§ Written task
Reproduce the part of the material that opens with the line containing "You are a computer-use" and closes with the line containing "pyautogui.click(x=391, y=12)", swapping "architecture diagram" for "network diagram" and changing nothing else. Leave the pictures out.

§ Provided data
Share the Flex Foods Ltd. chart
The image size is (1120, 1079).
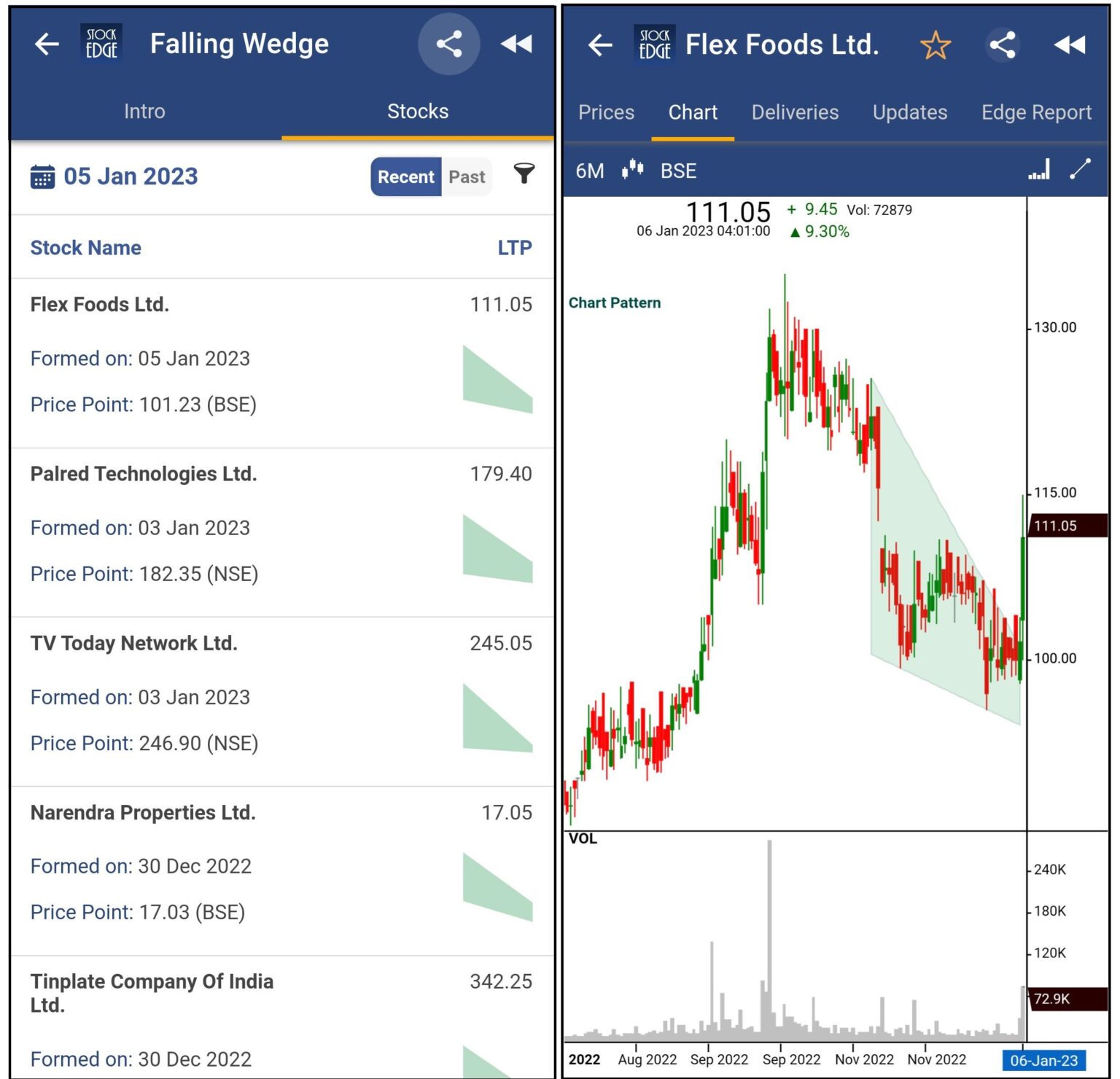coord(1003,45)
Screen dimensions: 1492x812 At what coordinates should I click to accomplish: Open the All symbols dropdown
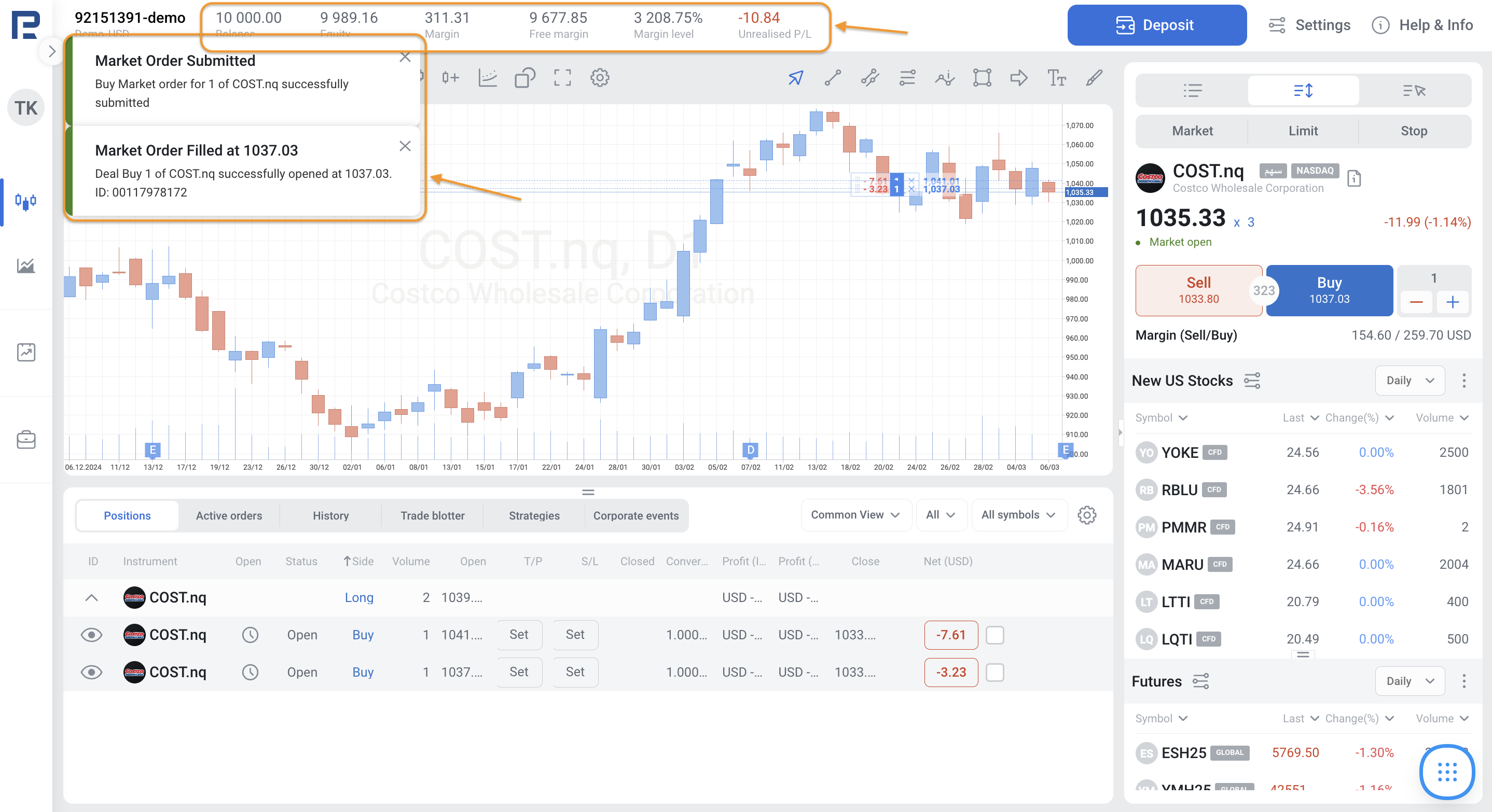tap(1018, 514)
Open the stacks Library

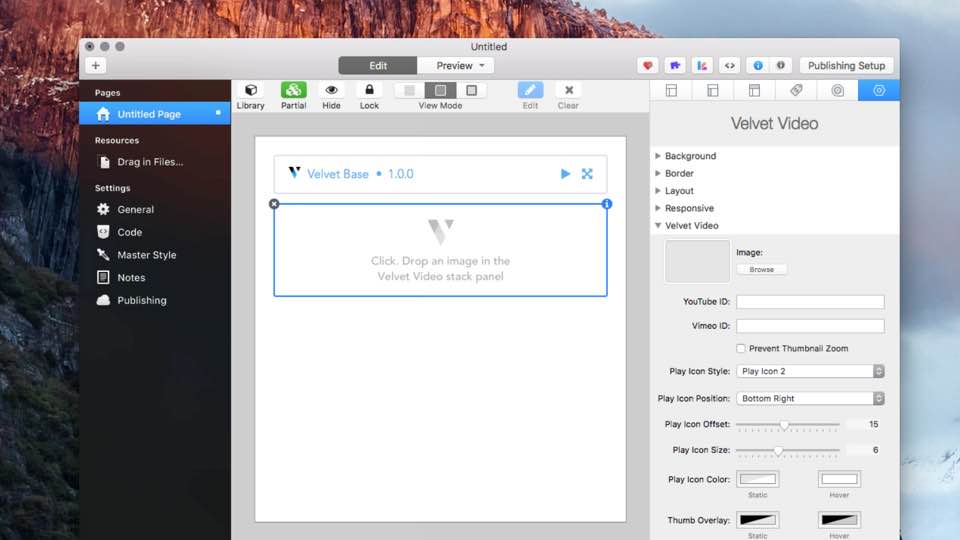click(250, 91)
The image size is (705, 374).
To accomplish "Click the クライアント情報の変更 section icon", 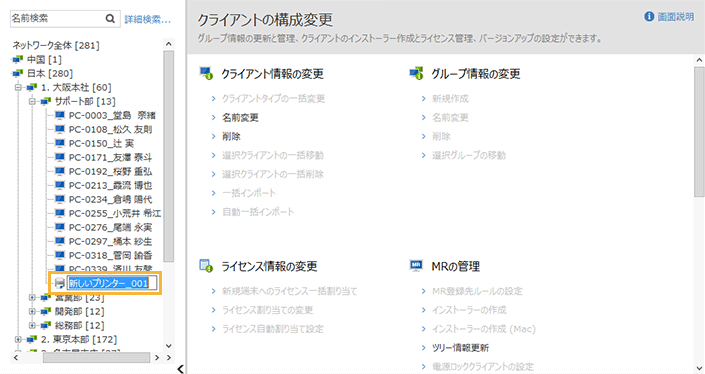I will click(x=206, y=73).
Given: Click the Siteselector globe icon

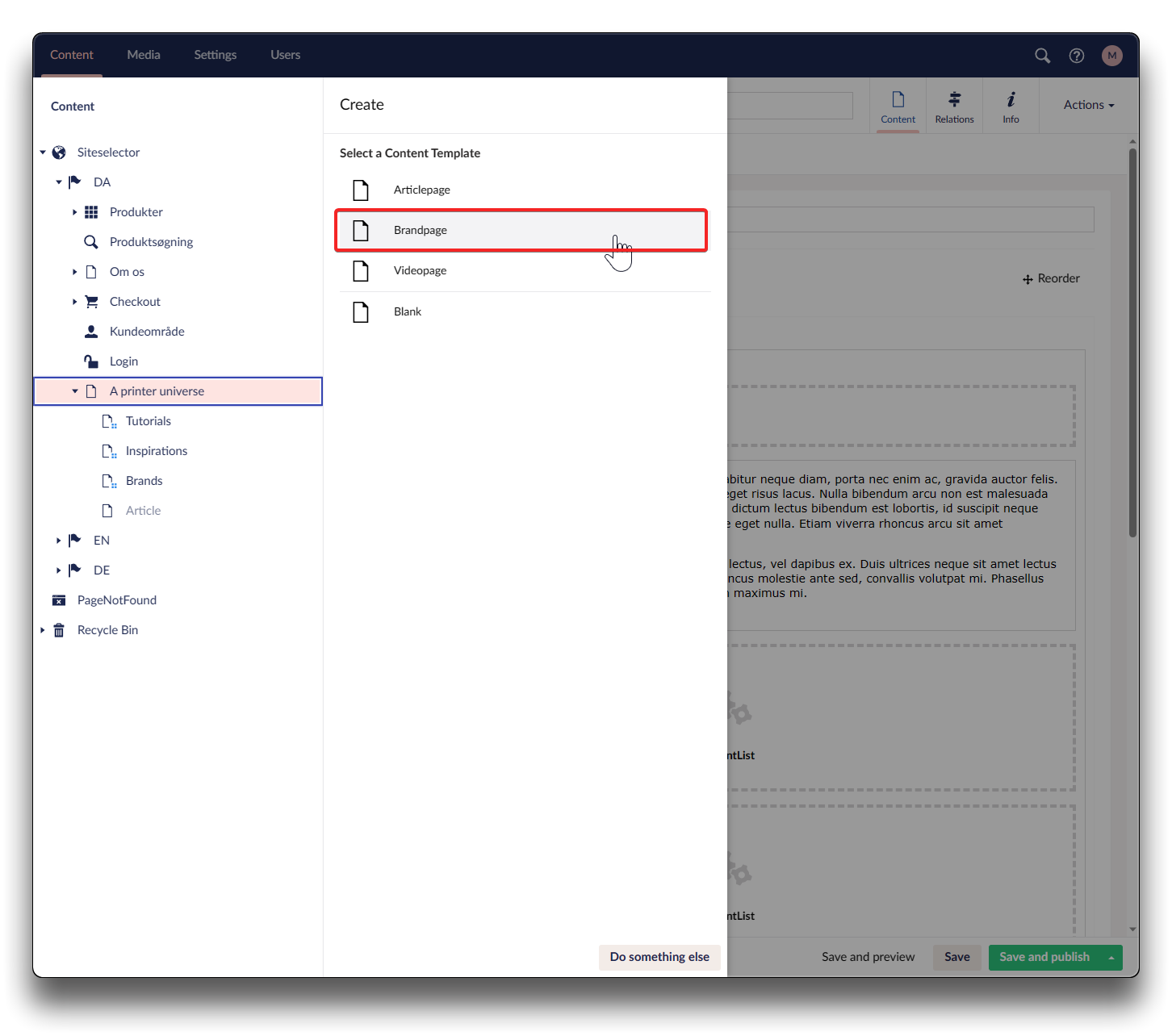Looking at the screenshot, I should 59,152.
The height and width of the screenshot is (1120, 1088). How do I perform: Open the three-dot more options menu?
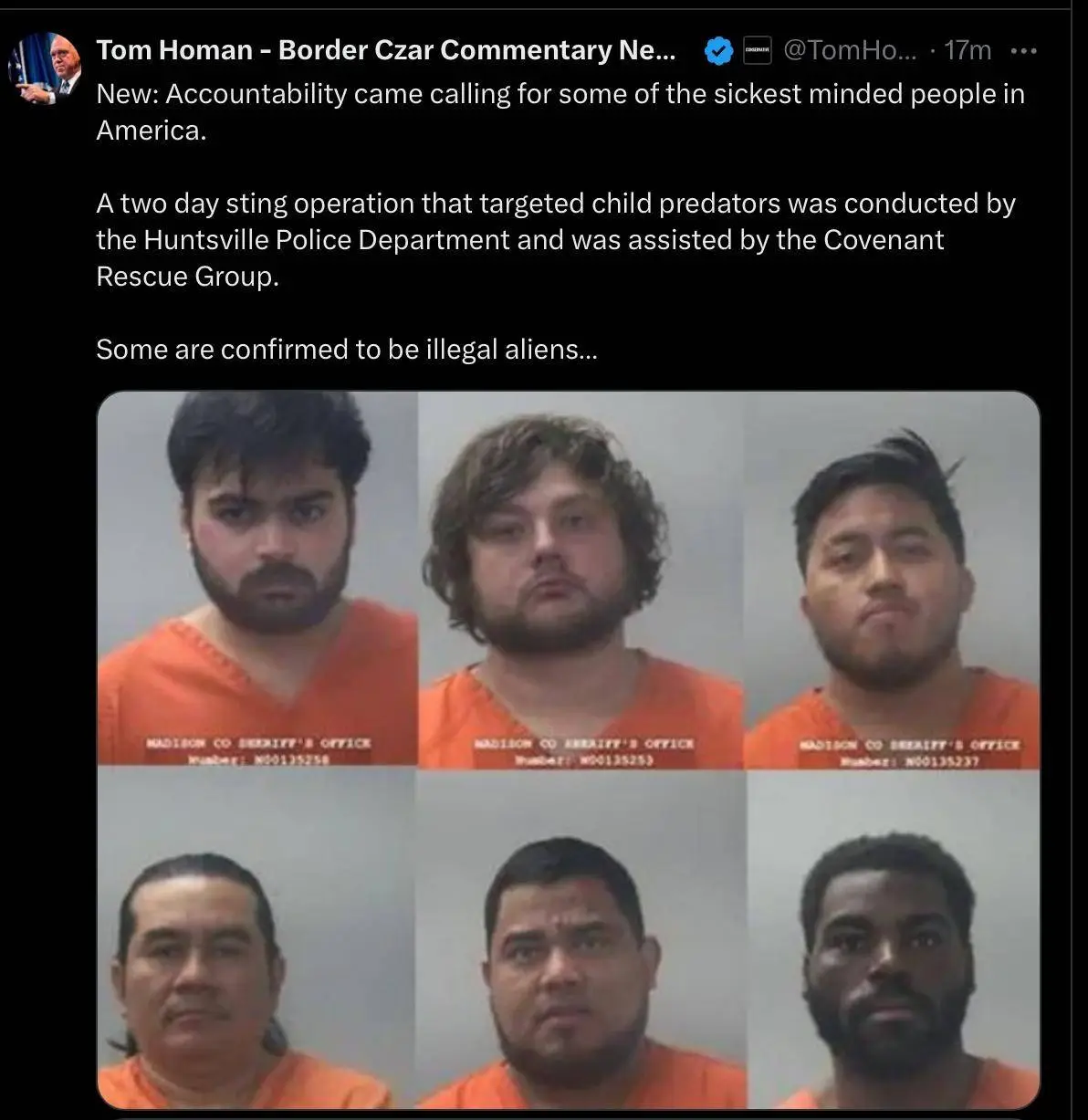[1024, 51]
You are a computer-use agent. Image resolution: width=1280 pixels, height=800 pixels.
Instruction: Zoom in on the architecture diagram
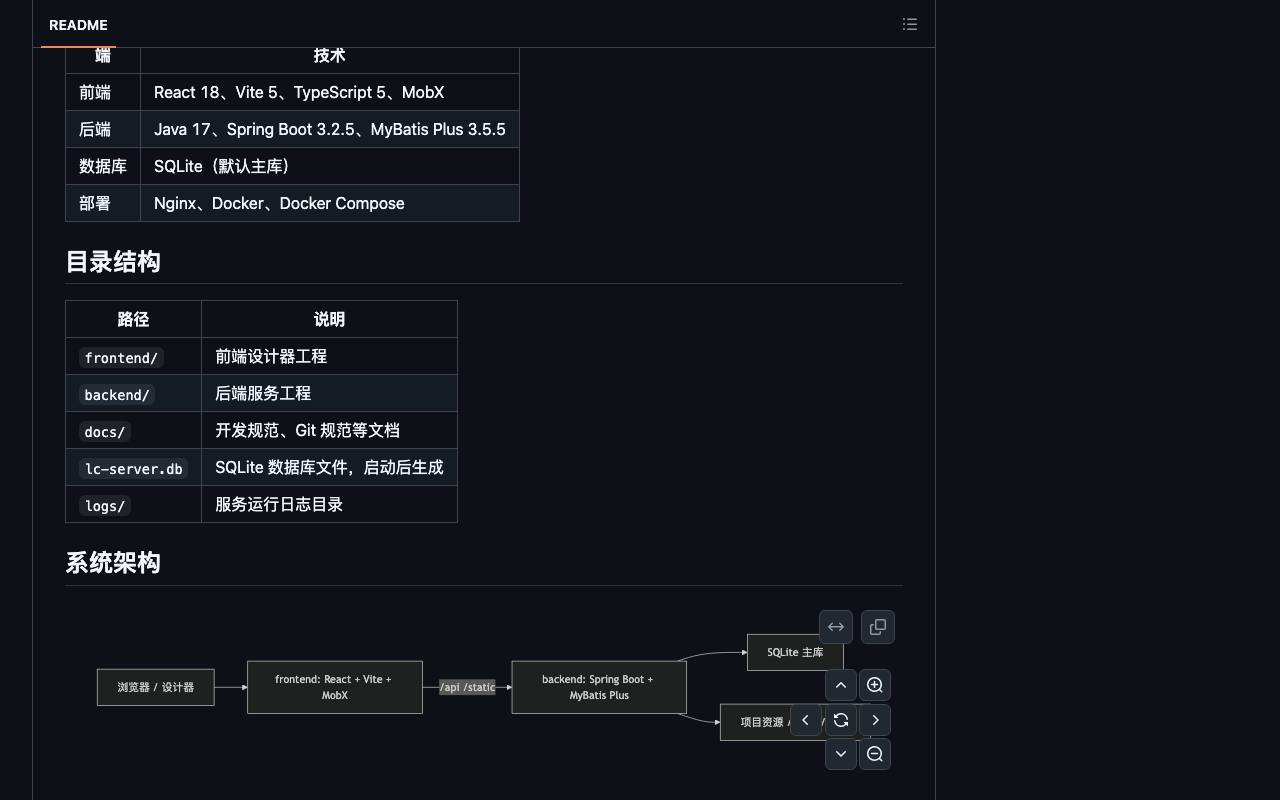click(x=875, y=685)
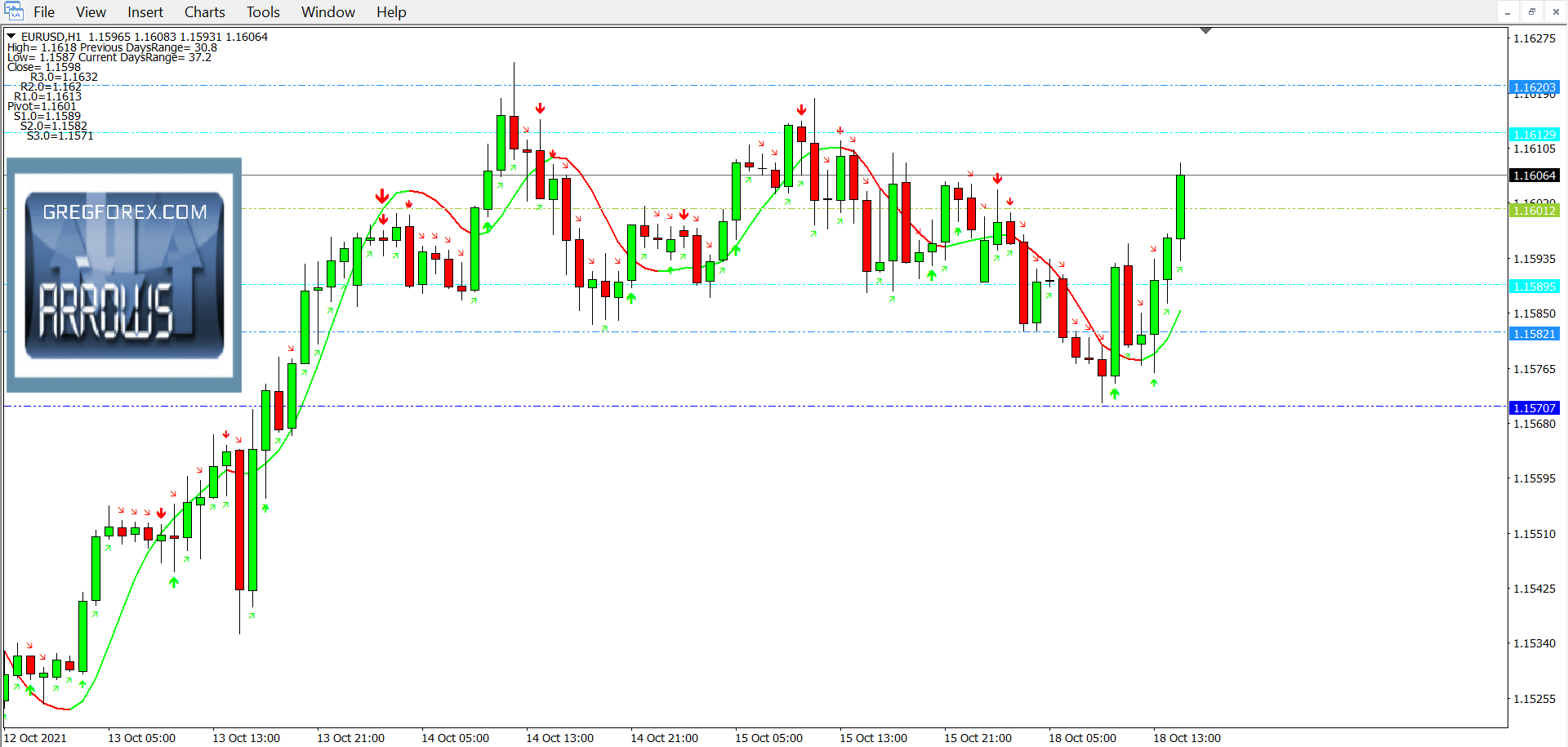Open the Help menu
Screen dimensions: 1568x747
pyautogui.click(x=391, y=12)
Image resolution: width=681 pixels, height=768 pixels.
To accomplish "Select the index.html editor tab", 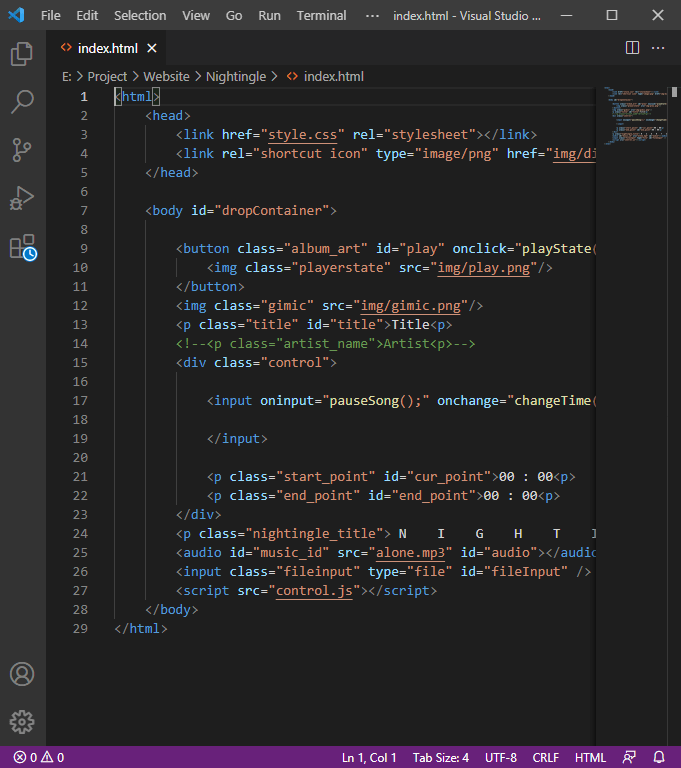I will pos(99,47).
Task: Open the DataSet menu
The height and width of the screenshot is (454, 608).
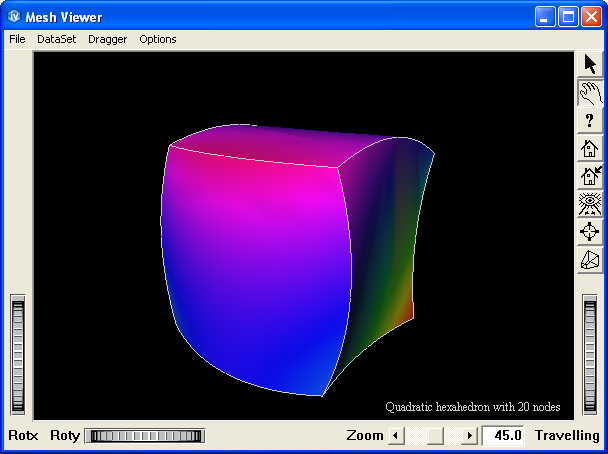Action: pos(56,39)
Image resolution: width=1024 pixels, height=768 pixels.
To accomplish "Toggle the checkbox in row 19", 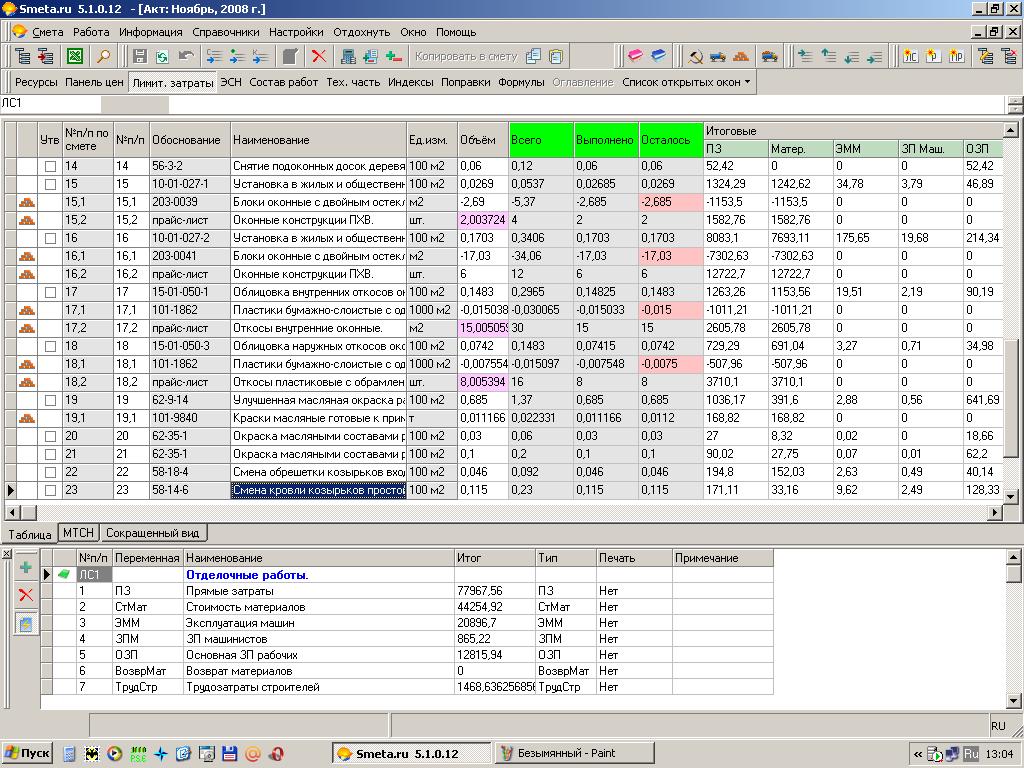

§ Answer to the exercise
You are a computer-use agent. Image resolution: width=1280 pixels, height=800 pixels.
Instruction: Zoom in on the network diagram
click(x=875, y=685)
Open the Help menu
Screen dimensions: 1568x747
pyautogui.click(x=391, y=12)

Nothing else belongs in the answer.